Zambrano señaló que Honduras debe continuar atendiendo las recomendaciones internacionales y fortaleciendo su legislación. Entre los avances recientes figura la Ley de Transparencia y Registro Centralizado de Beneficiario Final, aprobada por el Congreso en junio y publicada posteriormente en La Gaceta, mediante la cual se creó un registro destinado a identificar a las personas naturales que ejercen el control efectivo de empresas y otras estructuras jurídicas.
La nueva normativa responde precisamente a estándares internacionales relacionados con la transparencia corporativa. El marco legal establece que el Registro Centralizado de Beneficiarios Finales busca contribuir a prevenir el lavado de activos, el financiamiento del terrorismo, la corrupción y la delincuencia organizada, además de facilitar que las autoridades tengan acceso a información adecuada y actualizada sobre los verdaderos propietarios o controladores de las estructuras jurídicas.
Sin embargo, el presidente del Legislativo sostuvo que todavía existen asuntos pendientes que requieren atención. Entre ellos mencionó la legislación relacionada con lavado de activos y la Ley del Mercado de Valores, además de las iniciativas que el Poder Ejecutivo pueda remitir al Congreso como parte de la respuesta nacional ante la evaluación internacional.
El desafío no se limita a aprobar leyes.
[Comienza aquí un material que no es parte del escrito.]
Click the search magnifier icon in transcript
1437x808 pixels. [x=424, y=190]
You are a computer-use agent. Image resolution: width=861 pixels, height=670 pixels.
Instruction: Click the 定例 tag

La metodología del GAFI establece que las evaluaciones también examinan la efectividad con la que los países aplican las normas, políticas e instituciones destinadas a combatir el lavado de activos y el financiamiento del terrorismo. Por ello, Honduras deberá demostrar que las reformas aprobadas se traducen en resultados concretos.
Zambrano adelantó que el Congreso deberá recibir, estudiar y debatir las nuevas propuestas que sean enviadas por el Ejecutivo, con la intención de construir los consensos necesarios para su aprobación. El titular del Legislativo remarcó que el proceso requiere responsabilidad debido a las implicaciones que puede tener una evaluación desfavorable para la imagen financiera del país y sus relaciones con organismos internacionales.
El antecedente inmediato muestra que Honduras ya ha emprendido reformas orientadas a cumplir con los estándares internacionales. La legislación sobre beneficiario final reconoce que una evaluación mutua realizada en 2015 identificó deficiencias importantes en materia de transparencia de personas y estructuras jurídicas.
La preocupación central ahora es demostrar que esos cambios permiten cerrar espacios utilizados para ocultar recursos provenientes de actividades ilícitas. El GAFI publica tres veces al año sus listados de jurisdicciones sometidas a monitoreo reforzado y actualmente Honduras no figura en la lista gris publicada en junio de 2026.
Por ello, el proceso que enfrenta el país representa una carrera contra el tiempo para consolidar las reformas pendientes y demostrar avances verificables. La misión evaluadora deberá considerar tanto el marco jurídico como la capacidad institucional para prevenir, detectar, investigar y sancionar operaciones vinculadas con delitos financieros.
Para el Congreso Nacional, la prioridad será ahora analizar las iniciativas que lleguen desde el Ejecutivo y determinar cuáles requieren aprobación o modificación. Zambrano sostuvo que el objetivo es fortalecer la legislación hondureña y responder a los requerimientos de los organismos internacionales sin comprometer las oportunidades de cooperación y financiamiento externo.
El Gobierno y el Legislativo enfrentan así un desafío que trasciende el debate político: demostrar que Honduras cuenta con herramientas eficaces para combatir el lavado de activos y fortalecer la transparencia financiera. El resultado de la evaluación será determinante para establecer los siguientes pasos del país frente a los estándares internacionales.